## [WHAT YOU NEED TO DO]
Write out the Io and Scala code thread from "way I did it" to "call message argAt(1)", copying it character for character.

## [DOCUMENT TEXT]
..........

And ditto for Io (<http://www.iolanguage.com>):

    
    
      1.  1 to(10) map(*2)
    
      2.  1 to(1000) asList sum
    
      3.  tweet findSeqs( wordlist )
    
      4.  fileText  := File with("data.txt") open readLines join
          fileLines := File with("data.txt") open readLines
    
    
      5.  4 repeat (i, writeln("Happy Birthday " .. if(i == 2, "dear NAME", "to you")))
    
      6.  list(49, 58, 76, 82, 88, 90) partition(x, x > 60)
    
    
      7.  results := SGML URL with("http://search.twitter.com/search.atom?&q=scala") 
            fetch asXML
    
      8.  list(14, 35, -7, 46, 98) min
          list(14, 35, -7, 46, 98) max
    

_Some notes_ :

i) For 1 & 2 remember to have `Range` loaded first. ii). OK I cheated on 6
because there is no partition currently in the Io core lib. Here is a "simple"
way I did it for the example:

    
    
        List partition := method (
        
            returnThis := Object clone do (
                passed := list()
                failed := list()
            )
        
            argSlot := call message argAt(0)
            cond    := call message argAt(1)
        
            self foreach (n,
                newSlot(argSlot asString, n)
                if (doMessage(cond), 
                    returnThis passed append(n), 
                    returnThis failed append(n))
            )
        
            returnThis
        )

------
jamesaguilar
This post neatly demonstrates some things I don't like about Scala.
Background: I've spent thirty or forty hours programming toy projects in
Scala. That's not a whole lot, but it's enough that some things should start
making sense . . . and they haven't.

    
    
        (1 to 10) map { _ * 2 }
        (1 to 1000).reduceLeft( _ + _ )
        List(49, 58, 76, 82, 88, 90) partition ( _ > 60 )

..........

## [PROVIDED DATA]
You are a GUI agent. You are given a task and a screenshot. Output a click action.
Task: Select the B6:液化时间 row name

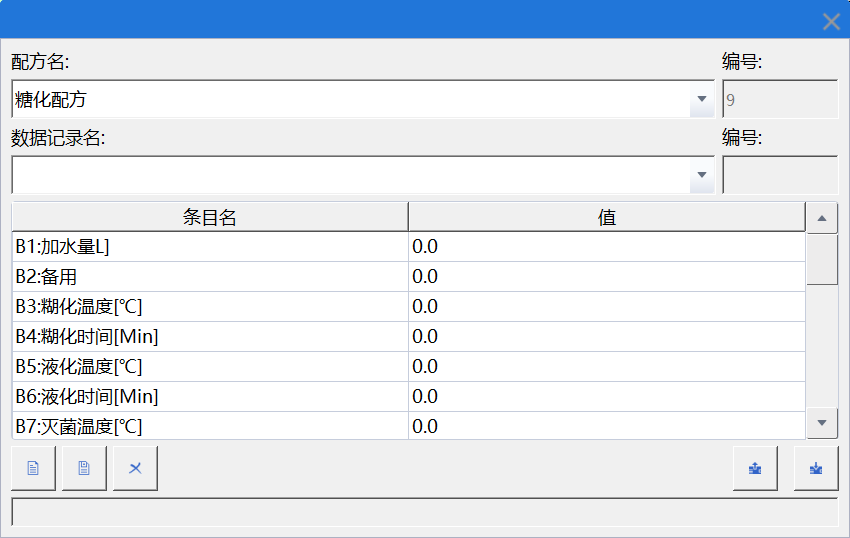[x=210, y=397]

..........

## [OUTPUT FOR THIS EXERCISE]
way I did it for the example:

    
    
        List partition := method (
        
            returnThis := Object clone do (
                passed := list()
                failed := list()
            )
        
            argSlot := call message argAt(0)
            cond    := call message argAt(1)